Pour les philosophes existentialistes, la liberté n’est qu’un autre nom de la valeur de puissance

« Il est peu contestable, selon Raymond Ruyer[29], que l’existentialisme représente, pour une bonne part, un effort vers la ‘pureté’. Vers la pureté dans quel ordre de valeur ? Les philosophes existentialistes prétendent volontiers qu’ils sont capables de se passer de tout contenu axiologique. Ils prétendent du moins qu’ils sont capables de le construire ou de le faire apparaître à volonté. Ce qui revient à dire qu’il dépend de leur volonté comme l’apparition dépend du magicien. ‘La valeur ne peut se dévoiler qu’à une liberté active qui la fait exister comme valeur du seul fait de la reconnaître comme telle. Il s’ensuit que ma liberté est l’unique fondement des valeurs et que rien, absolument rien ne me justifie d’adopter telle ou telle valeur[30]’. Mais ce rôle dévolu à ‘ma liberté’ est assez significatif. La liberté n’est qu’un autre nom de la valeur de puissance ; c’est la valeur de puissance considérée dans sa forme abstraite, et vidée, ou pas encore remplie, des valeurs que, normalement, elle projette de réaliser. L’existentialisme[31] est en fait un ‘purisme’ de la puissance.

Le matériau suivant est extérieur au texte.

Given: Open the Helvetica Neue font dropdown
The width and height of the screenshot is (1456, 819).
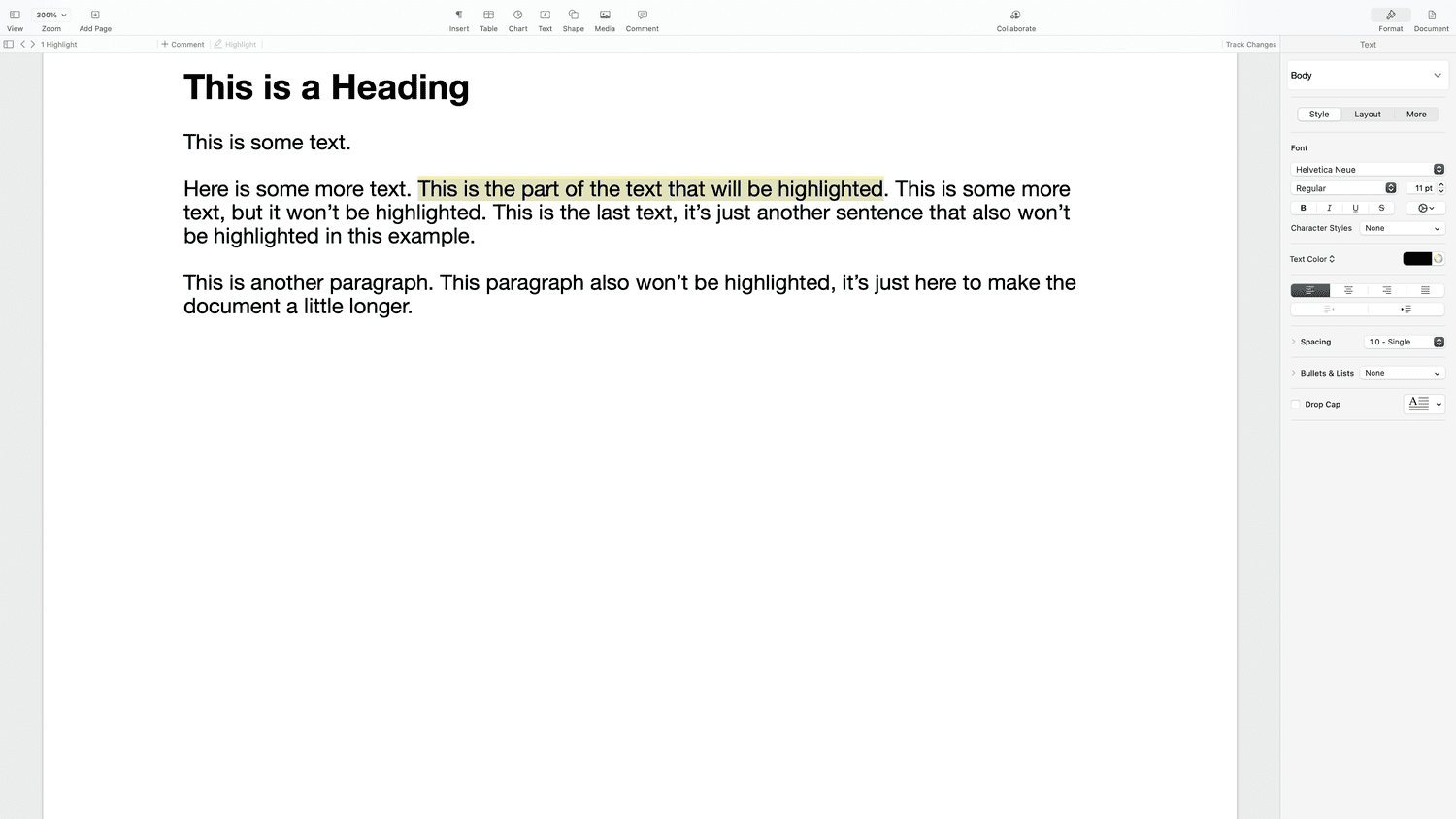Looking at the screenshot, I should [1367, 170].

En réalité, la liberté pure n’est pas pareille au magicien qui fait exister les valeurs à volonté, la liberté est une valeur – la valeur de puissance – qui s’est vidée de toutes les autres, et qui par suite ne se reconnaît plus comme valeur. Qu’elle ne se reconnaisse plus comme valeur[32], ce n’est que justice, puisqu’une valeur vide, pure, n’en est plus une. La liberté pure n’est pas plus une valeur que la poésie pure, à la limite, n’est de la poésie, ou que le quiétisme pur n’est un acte ou état spirituel. Les existentialistes prennent pour un ‘au-delà de toute valeur’ ce qui est en réalité une valeur vidée, et, par suite, dégradée. Leur philosophie a le défaut de tous les formalismes. En faisant du monde un simple arrière-fond, en dédaignant tout le riche contenu qui donne un sens à la vie humaine, ils frappent d’insignifiance leur existence, au lieu de lui donner une plus grande intensité ».

Lévinas (1905-1985)

La liberté qui vit par la conscience s’inhibe devant Autrui

« Voici la voie suivie par le signataire de ce livre[33]. Une analyse qui feint la disparition de tout existant – et même du cogito qui le pense – est envahie par le bruissement chaotique d’un exister anonyme qui est une existence sans existant et qu’aucune négation n’arrive à surmonter. Il y a – impersonnellement – comme il pleut ou comme il fait nuit. Aucune générosité, que contiendrait paraît-il le terme allemand de ‘es gibt’ correspondant à il y a ne s’y manifestait entre 1933 et 1945. Il faut que cela soit dit ! La lumière et le sens ne naissent qu’avec le surgissement et la position d’existants dans cette horrible neutralité de l’il y a. Ils sont sur la voie qui mène de l’existence à l’existant et de l’existant à autrui – voie qui dessine le temps lui-même[34]. Le temps ne doit pas être vu comme ‘image’ et approximation d’une éternité immobile, comme mode déficient de la plénitude ontologique. Il articule un mode d’existence où tout est toujours révocable, où rien n’est définitif, mais est à venir – où le présent même n’est pas une simple coïncidence avec soi, mais encore imminence. Ce qui est la situation de la conscience. Avoir conscience, c’est avoir du temps, c’est être en-deçà de la nature, dans un certain sens ne pas encore être né. Un tel arrachement n’est pas un moindre être, mais la façon du sujet. Elle est pouvoir de rupture, refus de principes neutres et impersonnels, refus de la totalité hégélienne et de la politique, refus de rythmes ensorceleurs de l’art[35]. Elle est pouvoir de parler, liberté de parole, sans que s’instaure derrière la parole prononcée une sociologie ou une psychanalyse qui recherche la place de cette parole dans un système de références et qui la réduise ainsi à ce qu’elle n’a pas voulu. D’où pouvoir de juger l’histoire au lieu d’attendre son verdict impersonnel.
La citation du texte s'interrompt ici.